Re clarinetto
di Roberta Pedrotti
Un cambio in corsa e una sostituzione eccellente preludono all'avventurosa apertura della trentesima stagione di Musica Insieme. Il risultato è eccellente.
BOLOGNA, 10 ottobre 2016 - Una tappa della tournée italiana del clarinettista Martin Fröst con l’Amsterdam Sinfonietta avrebbe dovuto inaugurare la trentesima stagione di Musica Insieme, ma il destino ha fatto uno sgambetto e ha rischiato di rovinare la festa: a pochi giorni dal concerto Fröst si ammala e cancella tutte le date italiane. Nel giro di poche ore, però, ecco la rivincita che sbaraglia i piani del fato avverso: Alessandro Carbonare è disponibile a sostituire il collega e a rilevare senza alterazioni il ghiotto programma previsto, da Weber a Brahms, Bartók e la tradizione klezmer (quest’ultima nelle trascrizioni di Göran, il fratello di Martin Fröst).
Senza rimpianti, difficilmente avremmo potuto immaginare un esito migliore per la serata, introdotta dal caloroso augurio di Sandro Cappelletto. A mo’ di ouverture, le due parti hanno inizio con i soli archi, dalla cavata ben più ampia di quanto ci si potrebbe aspettare da un complesso cameristico di una ventina di elementi, nell’Adagio dal Quintetto in fa maggiore WAB 112 di Bruckner, prima, e nella Suite JW 6/2 per archi di Janáček, poi. Il suono caldo e pulito si prepara ad abbracciare la voce solista, Carbonare fa il suo ingresso, attacca il Concerto n. 1 in fa minore-maggiore op.73 per clarinetto e archi di Carl Maria von Weber e subito crea un mondo, con quel timbro rotondo, dai riflessi amaranto, sinuoso e misterioso, denso di suggestioni romantiche pronte a sciogliersi, nel secondo movimento, nella più bella e morbida cantabilità, mentre il Rondò finale scintilla di un’elegantissima brillantezza belcantista. Sembra nato per il grande repertorio classico, Carbonare, la cui impeccabile quadratura accademica fa il paio con un respiro d’artista di classe sopraffina, con un fraseggio dei più intelligenti e rifiniti. La stessa acutissima musicalità fa sì che, di lì a poco, il nostro solista paia nato per tutt’altro repertorio, senza che si avverta un qualche scarto o una metamorfosi.
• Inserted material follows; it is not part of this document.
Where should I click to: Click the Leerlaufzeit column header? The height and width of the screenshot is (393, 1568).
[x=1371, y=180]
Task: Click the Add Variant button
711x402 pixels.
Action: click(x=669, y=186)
L’Amsterdam Sinfonietta ci fa ascoltare quanto il ventitreenne Janáček sapesse respirare l’aria viennese lasciando vibrare sotto pelle le sue radici ceche e le sue intuizioni armoniche e metriche. Poi passa, sempre sola, alle danze popolari rumene di Béla Bartók, nelle quali irrompe a un tratto Carbonare, divertendosi con spericolatissimi arabeschi in cui il suono, improvvisamente, sa anche sporcarsi, s’immerge in una vitalità popolare, danza senza rete, amoreggia spudorato con le tradizioni klezmer e dell’Europa orientale. Si lancia con una cantabilità tutta nuova, ma non meno avvolgente e charmante, nell’eleganza lirica della Danza ungherese n. 14 di Brahms, per poi tornare a divertire e divertirsi nelle trascrizioni curate da Göran Fröst di brani di tradizione klezmer: il trionfo del clarinetto che scopre, grazie allo spirito della comunità ebraica dell’Est, una nuova identità, un universo timbrico, un’audacia sonora che incideranno profondamente e sul Jazz (che pure Carbonare pratica volentieri) e sulle varie avanguardie di XX e XXI secolo.
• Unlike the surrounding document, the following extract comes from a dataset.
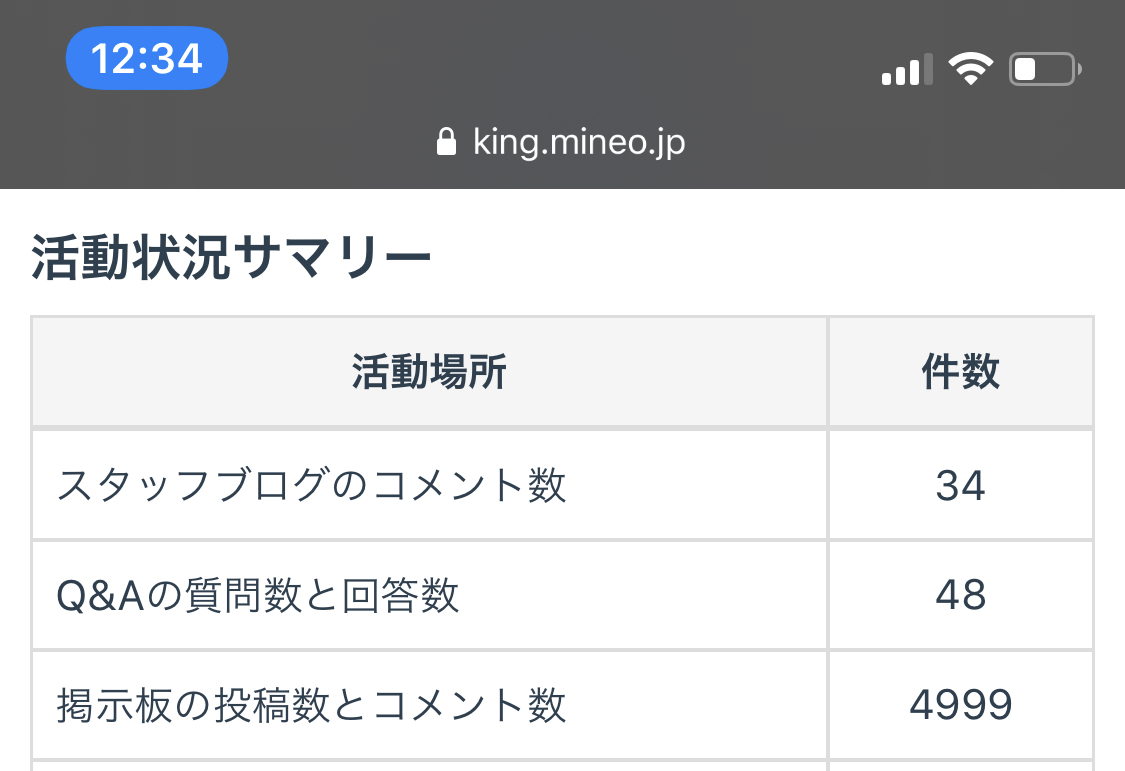Click the count value 48
The width and height of the screenshot is (1125, 771).
960,596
Il controllo di un ventaglio superbo di colori, dinamiche, curve, spigoli, affondi e ascese si traduce in un inebriante soffio vitale dalle pieghe ambigue, perturbanti e seducenti. Giocando, naturalmente, perché Carbonare suona talmente bene, è un musicista così fine da potersi permettere di far capire al pubblico quanto si diverta suonando, e di coinvolgerlo nel suo divertimento.
L’elegantissimo complesso olandese (bello anche da vedere per lo stile negli abiti, tutti in nero, tre diversi modelli per le signore accomunati da discreti inserti dai luccichii rosseggianti) è una spalla perfetta, garbatamente complice, sorridente con discrezione.
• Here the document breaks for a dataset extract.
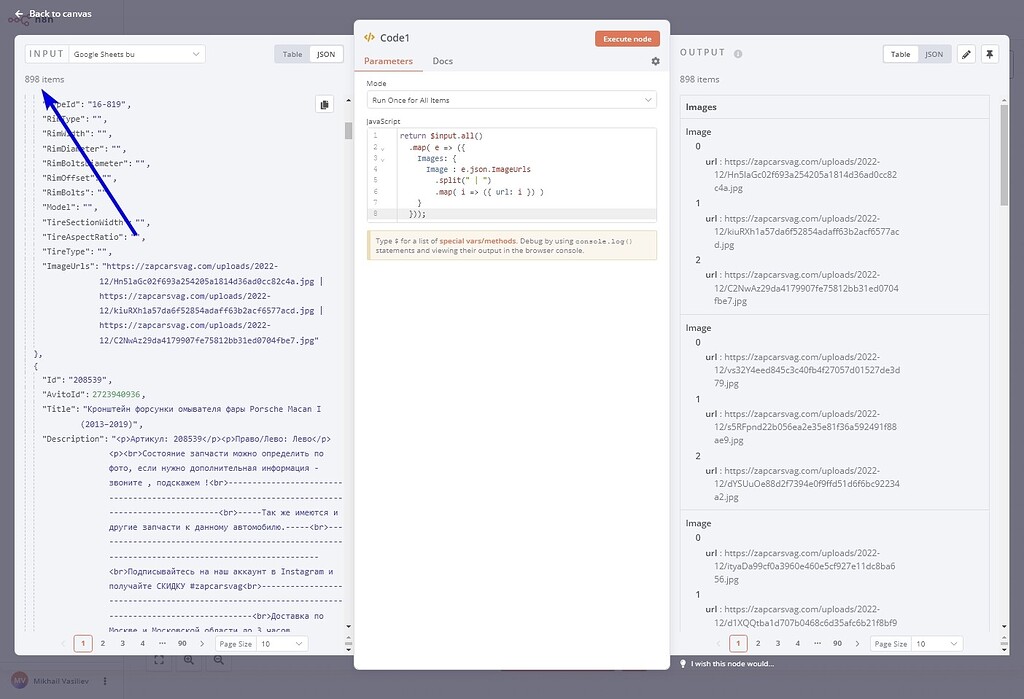Select the Parameters tab

(x=389, y=60)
Un bis per uno, equamente, con Carbonare a dipanare con ammiccante nonchalance il triplo salto mortale di Clarinettologia di Gaspare Tiricanti (scomparso tragicamente appena due anni fa) e l’Amsterdam Sinfonietta che risponde spavalda reinventando con arguzia la colonna sonora di Pulp Fiction. Forse il pubblico delle grandi occasione è un tantino compassato, ma dimostra comunque il suo franco gradimento e l'empatica con gli artisti.
Si torna a casa felici nell'aria frizzantina dell'autunno bolognese.